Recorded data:

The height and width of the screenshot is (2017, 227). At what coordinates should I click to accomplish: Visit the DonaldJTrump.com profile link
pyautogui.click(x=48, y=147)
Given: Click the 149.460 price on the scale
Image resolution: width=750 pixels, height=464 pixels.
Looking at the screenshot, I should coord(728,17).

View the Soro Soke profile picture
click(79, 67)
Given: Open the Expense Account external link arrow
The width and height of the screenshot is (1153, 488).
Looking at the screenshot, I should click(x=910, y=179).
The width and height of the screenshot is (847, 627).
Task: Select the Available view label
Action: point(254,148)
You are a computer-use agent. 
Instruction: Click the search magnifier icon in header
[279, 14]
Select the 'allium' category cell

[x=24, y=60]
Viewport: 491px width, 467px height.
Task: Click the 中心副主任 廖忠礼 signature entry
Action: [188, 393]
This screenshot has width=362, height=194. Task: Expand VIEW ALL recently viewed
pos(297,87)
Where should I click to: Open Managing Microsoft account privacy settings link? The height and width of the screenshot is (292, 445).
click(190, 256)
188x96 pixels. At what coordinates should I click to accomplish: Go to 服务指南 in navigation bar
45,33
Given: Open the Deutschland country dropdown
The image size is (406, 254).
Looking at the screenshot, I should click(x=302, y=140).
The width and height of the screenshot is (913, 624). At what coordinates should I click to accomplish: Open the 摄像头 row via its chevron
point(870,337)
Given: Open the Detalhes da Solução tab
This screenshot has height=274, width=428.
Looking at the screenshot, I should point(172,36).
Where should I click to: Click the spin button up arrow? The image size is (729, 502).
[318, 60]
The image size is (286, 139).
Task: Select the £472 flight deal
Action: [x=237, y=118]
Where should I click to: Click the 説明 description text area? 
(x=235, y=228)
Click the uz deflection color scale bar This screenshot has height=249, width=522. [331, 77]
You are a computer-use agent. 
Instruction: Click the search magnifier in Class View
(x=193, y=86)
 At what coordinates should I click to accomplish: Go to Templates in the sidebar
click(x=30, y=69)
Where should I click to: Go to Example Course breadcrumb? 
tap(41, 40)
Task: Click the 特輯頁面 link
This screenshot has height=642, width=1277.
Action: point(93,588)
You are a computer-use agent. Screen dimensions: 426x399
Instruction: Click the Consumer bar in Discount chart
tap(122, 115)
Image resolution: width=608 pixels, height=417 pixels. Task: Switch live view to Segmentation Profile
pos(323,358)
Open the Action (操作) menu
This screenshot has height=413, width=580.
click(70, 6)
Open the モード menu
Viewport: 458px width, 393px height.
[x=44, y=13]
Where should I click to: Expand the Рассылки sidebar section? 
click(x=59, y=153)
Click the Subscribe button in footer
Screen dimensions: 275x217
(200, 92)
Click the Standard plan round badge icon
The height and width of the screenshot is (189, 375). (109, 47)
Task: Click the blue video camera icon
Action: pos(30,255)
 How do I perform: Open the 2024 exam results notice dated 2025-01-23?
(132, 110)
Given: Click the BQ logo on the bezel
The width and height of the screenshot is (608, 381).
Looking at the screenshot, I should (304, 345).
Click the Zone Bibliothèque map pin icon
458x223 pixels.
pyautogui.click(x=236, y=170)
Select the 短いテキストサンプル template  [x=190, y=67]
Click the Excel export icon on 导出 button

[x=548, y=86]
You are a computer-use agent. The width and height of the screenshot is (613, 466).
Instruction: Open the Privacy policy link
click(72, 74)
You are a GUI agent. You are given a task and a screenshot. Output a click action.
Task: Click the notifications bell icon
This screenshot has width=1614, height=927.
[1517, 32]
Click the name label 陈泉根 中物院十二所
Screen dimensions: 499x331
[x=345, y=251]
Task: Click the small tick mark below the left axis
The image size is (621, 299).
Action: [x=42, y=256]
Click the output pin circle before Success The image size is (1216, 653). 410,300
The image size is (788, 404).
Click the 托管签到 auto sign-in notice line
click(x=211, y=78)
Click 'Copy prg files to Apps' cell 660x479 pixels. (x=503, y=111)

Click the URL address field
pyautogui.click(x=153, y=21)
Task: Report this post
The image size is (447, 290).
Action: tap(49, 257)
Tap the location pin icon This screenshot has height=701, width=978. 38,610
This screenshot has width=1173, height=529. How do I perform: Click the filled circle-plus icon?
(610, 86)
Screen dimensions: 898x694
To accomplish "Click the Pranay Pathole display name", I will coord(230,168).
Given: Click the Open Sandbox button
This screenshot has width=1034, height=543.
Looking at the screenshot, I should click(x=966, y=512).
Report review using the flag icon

■ What you should do:
Set the entries down again, unchanged and complete.

■ Response below:
The height and width of the screenshot is (2017, 227). At what coordinates should I click to accomplish: Visit the DonaldJTrump.com profile link
pyautogui.click(x=48, y=147)
Given: Click the 149.460 price on the scale
Image resolution: width=750 pixels, height=464 pixels.
Looking at the screenshot, I should coord(728,17).

View the Soro Soke profile picture
click(79, 67)
Given: Open the Expense Account external link arrow
The width and height of the screenshot is (1153, 488).
Looking at the screenshot, I should click(x=910, y=179).
The width and height of the screenshot is (847, 627).
Task: Select the Available view label
Action: point(254,148)
You are a computer-use agent. 
Instruction: Click the search magnifier icon in header
[279, 14]
Select the 'allium' category cell

[x=24, y=60]
Viewport: 491px width, 467px height.
Task: Click the 中心副主任 廖忠礼 signature entry
Action: [188, 393]
This screenshot has width=362, height=194. Task: Expand VIEW ALL recently viewed
pos(297,87)
Where should I click to: Open Managing Microsoft account privacy settings link? The height and width of the screenshot is (292, 445).
click(190, 256)
188x96 pixels. At what coordinates should I click to accomplish: Go to 服务指南 in navigation bar
45,33
Given: Open the Deutschland country dropdown
The image size is (406, 254).
Looking at the screenshot, I should click(x=302, y=140).
The width and height of the screenshot is (913, 624). At what coordinates should I click to accomplish: Open the 摄像头 row via its chevron
point(870,337)
Given: Open the Detalhes da Solução tab
This screenshot has height=274, width=428.
Looking at the screenshot, I should point(172,36).
Where should I click to: Click the spin button up arrow? The image size is (729, 502).
[318, 60]
The image size is (286, 139).
Task: Select the £472 flight deal
Action: [x=237, y=118]
Where should I click to: Click the 説明 description text area? 
(x=235, y=228)
Click the uz deflection color scale bar This screenshot has height=249, width=522. [331, 77]
You are a computer-use agent. 
Instruction: Click the search magnifier in Class View
(x=193, y=86)
 At what coordinates should I click to accomplish: Go to Templates in the sidebar
click(x=30, y=69)
Where should I click to: Go to Example Course breadcrumb? 
tap(41, 40)
Task: Click the 特輯頁面 link
This screenshot has height=642, width=1277.
Action: point(93,588)
You are a computer-use agent. Screen dimensions: 426x399
Instruction: Click the Consumer bar in Discount chart
tap(122, 115)
Image resolution: width=608 pixels, height=417 pixels. Task: Switch live view to Segmentation Profile
pos(323,358)
Open the Action (操作) menu
This screenshot has height=413, width=580.
click(70, 6)
Open the モード menu
Viewport: 458px width, 393px height.
[x=44, y=13]
Where should I click to: Expand the Рассылки sidebar section? 
click(x=59, y=153)
Click the Subscribe button in footer
Screen dimensions: 275x217
(200, 92)
Click the Standard plan round badge icon
The height and width of the screenshot is (189, 375). (109, 47)
Task: Click the blue video camera icon
Action: pos(30,255)
 How do I perform: Open the 2024 exam results notice dated 2025-01-23?
(132, 110)
Given: Click the BQ logo on the bezel
The width and height of the screenshot is (608, 381).
Looking at the screenshot, I should (304, 345).
Click the Zone Bibliothèque map pin icon
458x223 pixels.
pyautogui.click(x=236, y=170)
Select the 短いテキストサンプル template  [x=190, y=67]
Click the Excel export icon on 导出 button

[x=548, y=86]
You are a computer-use agent. The width and height of the screenshot is (613, 466).
Instruction: Open the Privacy policy link
click(72, 74)
You are a GUI agent. You are given a task and a screenshot. Output a click action.
Task: Click the notifications bell icon
This screenshot has width=1614, height=927.
[1517, 32]
Click the name label 陈泉根 中物院十二所
Screen dimensions: 499x331
[x=345, y=251]
Task: Click the small tick mark below the left axis
The image size is (621, 299).
Action: [x=42, y=256]
Click the output pin circle before Success The image size is (1216, 653). 410,300
The image size is (788, 404).
Click the 托管签到 auto sign-in notice line
click(x=211, y=78)
Click 'Copy prg files to Apps' cell 660x479 pixels. (x=503, y=111)

Click the URL address field
pyautogui.click(x=153, y=21)
Task: Report this post
The image size is (447, 290).
Action: tap(49, 257)
Tap the location pin icon This screenshot has height=701, width=978. 38,610
This screenshot has width=1173, height=529. How do I perform: Click the filled circle-plus icon?
(610, 86)
Screen dimensions: 898x694
To accomplish "Click the Pranay Pathole display name", I will coord(230,168).
Given: Click the Open Sandbox button
This screenshot has width=1034, height=543.
Looking at the screenshot, I should click(x=966, y=512).
Report review using the flag icon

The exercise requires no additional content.